Entries provided
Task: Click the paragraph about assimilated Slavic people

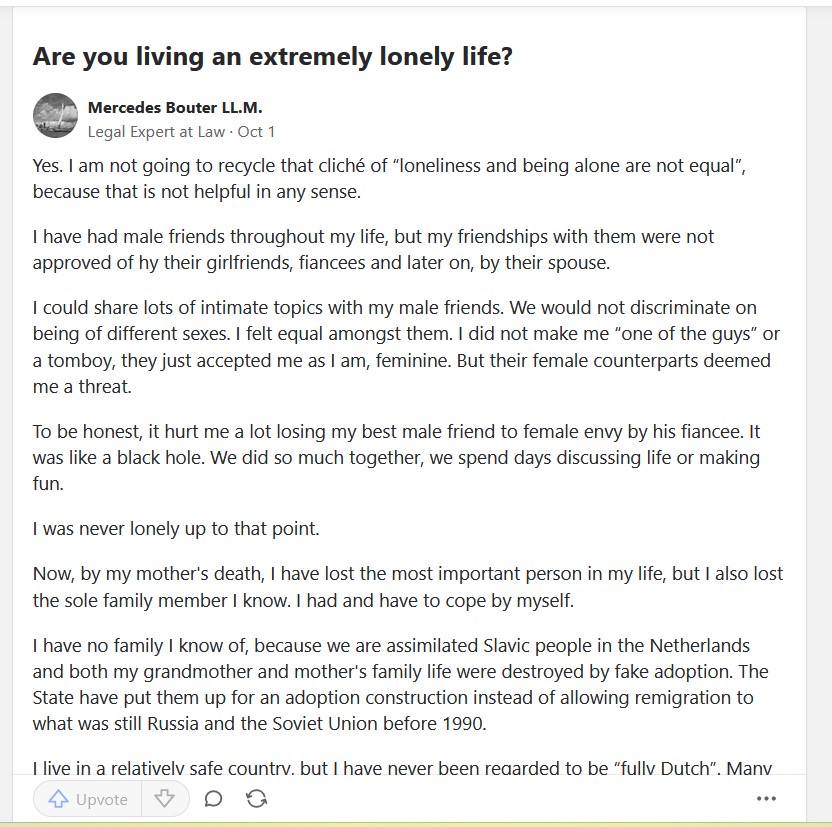Action: (401, 684)
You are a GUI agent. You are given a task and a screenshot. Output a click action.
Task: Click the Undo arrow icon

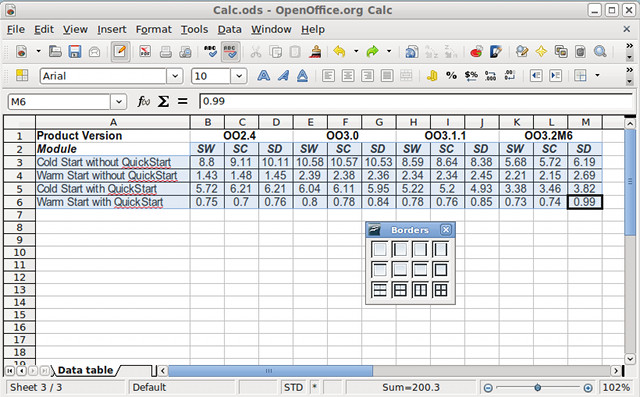[339, 52]
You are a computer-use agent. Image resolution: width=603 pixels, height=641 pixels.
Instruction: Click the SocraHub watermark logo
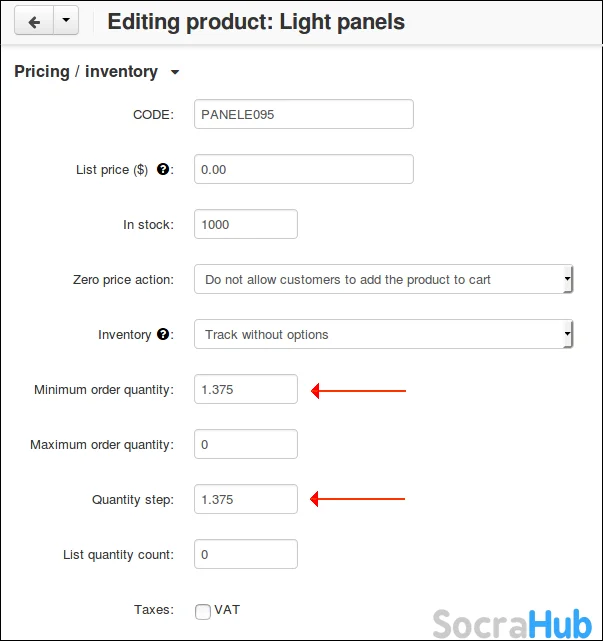coord(511,622)
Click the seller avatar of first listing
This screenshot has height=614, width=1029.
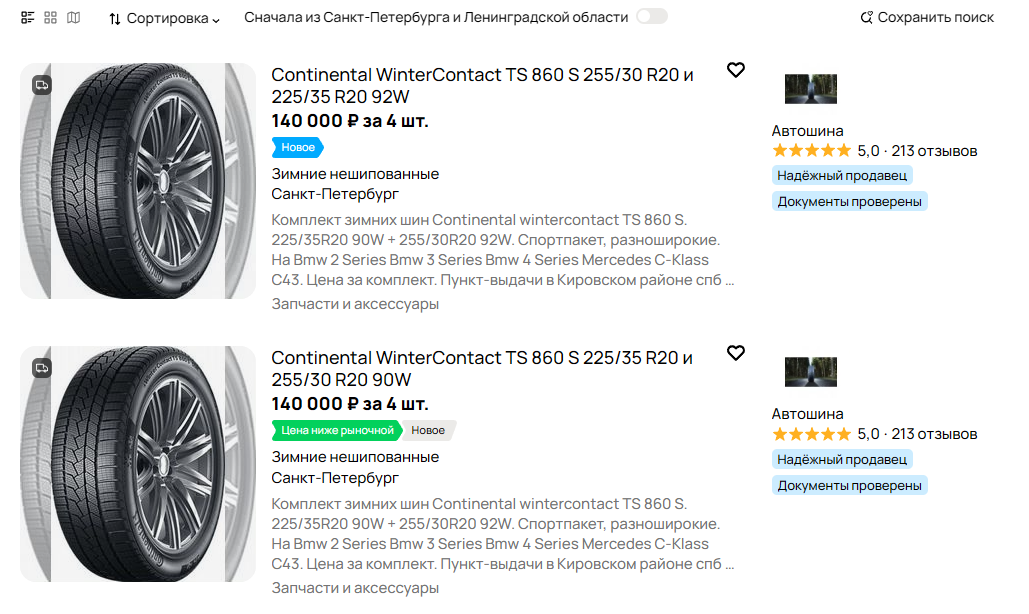click(810, 89)
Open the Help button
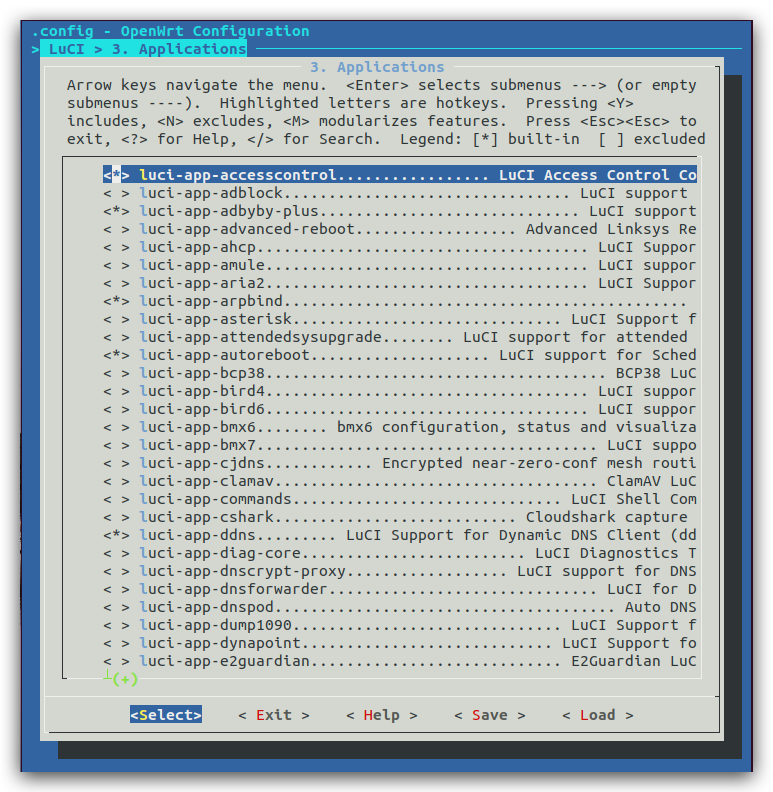The width and height of the screenshot is (773, 792). coord(381,715)
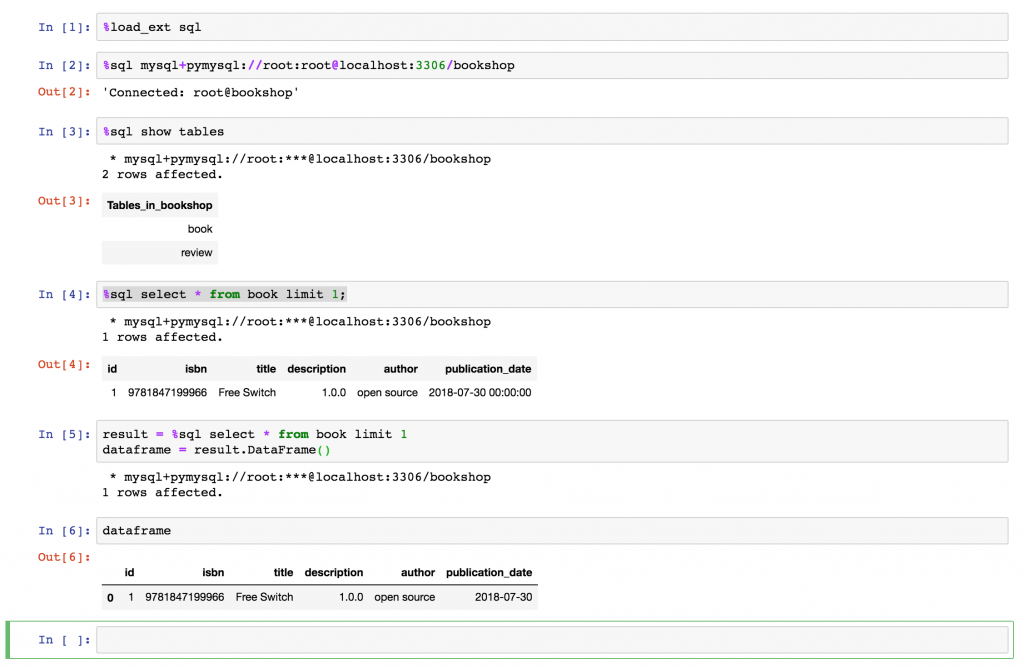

Work instructions
The expected output is every line of the records in which the string "agent" appears.

Response below
You are a GUI agent. You are given a task and a screenshot. Output a click action.
You are a computer-use agent. Image resolution: width=603 pixels, height=641 pixels.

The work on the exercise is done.